■ Objective ■
Could you copy the records from their first line through the line containing "click(x=328, y=55)", both ends included, keeping every line (the ones asking where to click as well) and raising each coordinate in the answers by 32?

● ● ● ● ● ● ●

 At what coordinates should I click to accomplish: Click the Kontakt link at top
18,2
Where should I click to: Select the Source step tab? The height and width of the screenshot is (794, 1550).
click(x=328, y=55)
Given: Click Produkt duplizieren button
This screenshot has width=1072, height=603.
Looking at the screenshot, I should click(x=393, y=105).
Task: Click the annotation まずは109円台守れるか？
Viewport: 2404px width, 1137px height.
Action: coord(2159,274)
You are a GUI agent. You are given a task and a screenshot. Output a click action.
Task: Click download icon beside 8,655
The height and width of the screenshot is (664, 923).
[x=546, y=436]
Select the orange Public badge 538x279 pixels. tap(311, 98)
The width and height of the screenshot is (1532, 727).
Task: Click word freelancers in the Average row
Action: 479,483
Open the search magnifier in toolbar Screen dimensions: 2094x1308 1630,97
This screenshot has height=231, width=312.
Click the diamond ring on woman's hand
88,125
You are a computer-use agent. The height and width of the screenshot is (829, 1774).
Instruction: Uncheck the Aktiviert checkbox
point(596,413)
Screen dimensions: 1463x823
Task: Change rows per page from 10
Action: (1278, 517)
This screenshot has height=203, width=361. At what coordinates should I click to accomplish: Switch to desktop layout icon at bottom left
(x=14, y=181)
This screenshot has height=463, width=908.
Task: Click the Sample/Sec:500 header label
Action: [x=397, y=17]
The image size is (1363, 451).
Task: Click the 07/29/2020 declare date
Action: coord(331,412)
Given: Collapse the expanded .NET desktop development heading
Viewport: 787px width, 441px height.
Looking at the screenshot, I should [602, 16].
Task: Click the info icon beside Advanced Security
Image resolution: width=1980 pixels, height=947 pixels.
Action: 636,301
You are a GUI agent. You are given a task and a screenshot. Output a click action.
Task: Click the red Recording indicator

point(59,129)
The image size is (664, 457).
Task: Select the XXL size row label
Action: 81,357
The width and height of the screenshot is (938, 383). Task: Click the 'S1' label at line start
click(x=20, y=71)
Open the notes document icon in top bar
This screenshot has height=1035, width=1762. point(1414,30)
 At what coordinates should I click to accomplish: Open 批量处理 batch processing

● ● ● ● ● ● ●

■ Solution ■
 At what coordinates should I click to accomplish: Click the Kontakt link at top
50,34
Where should I click to: Select the Source step tab? The height and width of the screenshot is (794, 1550).
click(x=360, y=87)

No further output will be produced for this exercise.